Methodist Church in Kenya (MCK) has backed President Uhuru Kenyatta’s proposal that seeks to bar public servants from engaging in private business ventures terming the directive a turning point in the war against runway corruption.
MCK Presiding Bishop Rev. Joseph Ntombura on Sunday said the church was fully behind the president’s efforts to weed out corruption and asked other religious leaders in the country to offer necessary support to the government in its bid to rein in on graft.
Rev. Ntombura made the remarks on the sidelines of an installation service of Bishop Joshua Mithiko as the new bishop of Mombasa synod held at the MCK Wesley Church in Tononoka Mombasa County.
Last week the President directed the Attorney General to draft a Bill that will restrain all public servants from privately engaging in activities that are in conflict with or benefit from their offices.
“As a church we fully support the president in the ongoing effort to rid the country of corruption. It is commendable and we encourage the President and all the agencies involved in the war on graft not to relent,” said Rev. Ntombura.
Over the past months, the government has been accelerating the war on corruption and impunity, arresting senior government officials, business people and ordinary citizens linked to corruption deals.
While some of these deals are valued at billions of shillings stolen from government departments and ministries, the church insists more efforts are needed to suppress the vice that has threatened to cripple the economy and stifle development.
In 2017, Transparency International ranked Kenya in 143rd place out of 180 countries in its corruption index. Officials at the organization estimated that 30 per cent of resources for the procurement of goods and services were being stolen through corruption.

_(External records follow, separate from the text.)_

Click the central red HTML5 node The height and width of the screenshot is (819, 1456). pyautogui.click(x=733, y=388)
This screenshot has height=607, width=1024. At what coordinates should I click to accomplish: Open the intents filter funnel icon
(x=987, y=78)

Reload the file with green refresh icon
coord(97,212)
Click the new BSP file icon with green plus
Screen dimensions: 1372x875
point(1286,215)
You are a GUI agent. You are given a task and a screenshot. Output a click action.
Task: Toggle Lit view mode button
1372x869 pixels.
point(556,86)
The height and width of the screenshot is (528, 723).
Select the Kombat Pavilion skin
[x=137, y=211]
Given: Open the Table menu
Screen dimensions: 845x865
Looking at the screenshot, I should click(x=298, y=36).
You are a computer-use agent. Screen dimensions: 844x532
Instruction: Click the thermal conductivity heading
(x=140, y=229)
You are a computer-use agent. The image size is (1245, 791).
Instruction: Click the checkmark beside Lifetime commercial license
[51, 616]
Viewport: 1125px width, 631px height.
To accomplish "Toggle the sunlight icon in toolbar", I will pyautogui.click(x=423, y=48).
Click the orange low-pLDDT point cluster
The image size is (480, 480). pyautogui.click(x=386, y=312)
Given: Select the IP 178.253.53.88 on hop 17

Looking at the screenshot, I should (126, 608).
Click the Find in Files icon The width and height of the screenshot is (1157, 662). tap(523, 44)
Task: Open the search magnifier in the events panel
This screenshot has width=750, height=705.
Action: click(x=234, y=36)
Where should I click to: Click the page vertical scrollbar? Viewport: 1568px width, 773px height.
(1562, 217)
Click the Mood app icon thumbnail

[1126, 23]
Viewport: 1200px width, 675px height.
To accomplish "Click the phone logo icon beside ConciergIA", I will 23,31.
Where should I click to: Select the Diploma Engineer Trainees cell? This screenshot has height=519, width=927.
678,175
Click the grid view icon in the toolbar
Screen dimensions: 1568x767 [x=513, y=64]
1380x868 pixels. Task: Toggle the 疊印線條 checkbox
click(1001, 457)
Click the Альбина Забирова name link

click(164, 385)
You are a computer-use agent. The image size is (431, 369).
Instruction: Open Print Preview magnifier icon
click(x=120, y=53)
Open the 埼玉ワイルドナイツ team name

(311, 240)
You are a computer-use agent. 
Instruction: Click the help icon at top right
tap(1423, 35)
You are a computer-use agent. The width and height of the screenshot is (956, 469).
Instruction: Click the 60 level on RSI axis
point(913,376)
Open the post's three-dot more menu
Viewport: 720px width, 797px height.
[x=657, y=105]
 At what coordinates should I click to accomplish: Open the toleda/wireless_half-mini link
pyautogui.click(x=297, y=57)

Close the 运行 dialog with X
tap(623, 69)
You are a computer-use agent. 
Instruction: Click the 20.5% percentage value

Rev. Ntombura also dismissed claims that the Methodist Church leadership was locked in a leadership tussle even as it emerged that it has different factions of leaders
The man of God who took over the Methodist leadership mantle in 2013 laughed off claims of wrangles in the church, saying the rumours are being peddled by a section of former leaders out to destabilize the church.
Rev. Ntombura accused a section of leaders of resorting to smear campaigns to destabilize the church and cast aspirations on his leadership abilities.
“It’s true there is a group of people that is determined to destabilize our leadership, but we are determined as a church to remain focused in serving the people of God,” said Rev. Ntombura.
In 2018 section of clerics including reverends from Nairobi Kobia Ataya, Misheck Kanake, Jeremiah Anondo, Jacob Gituma, Isaac Kaberia and Naftaly Mburugu had been holding rallies calling for Ntombura’s removal.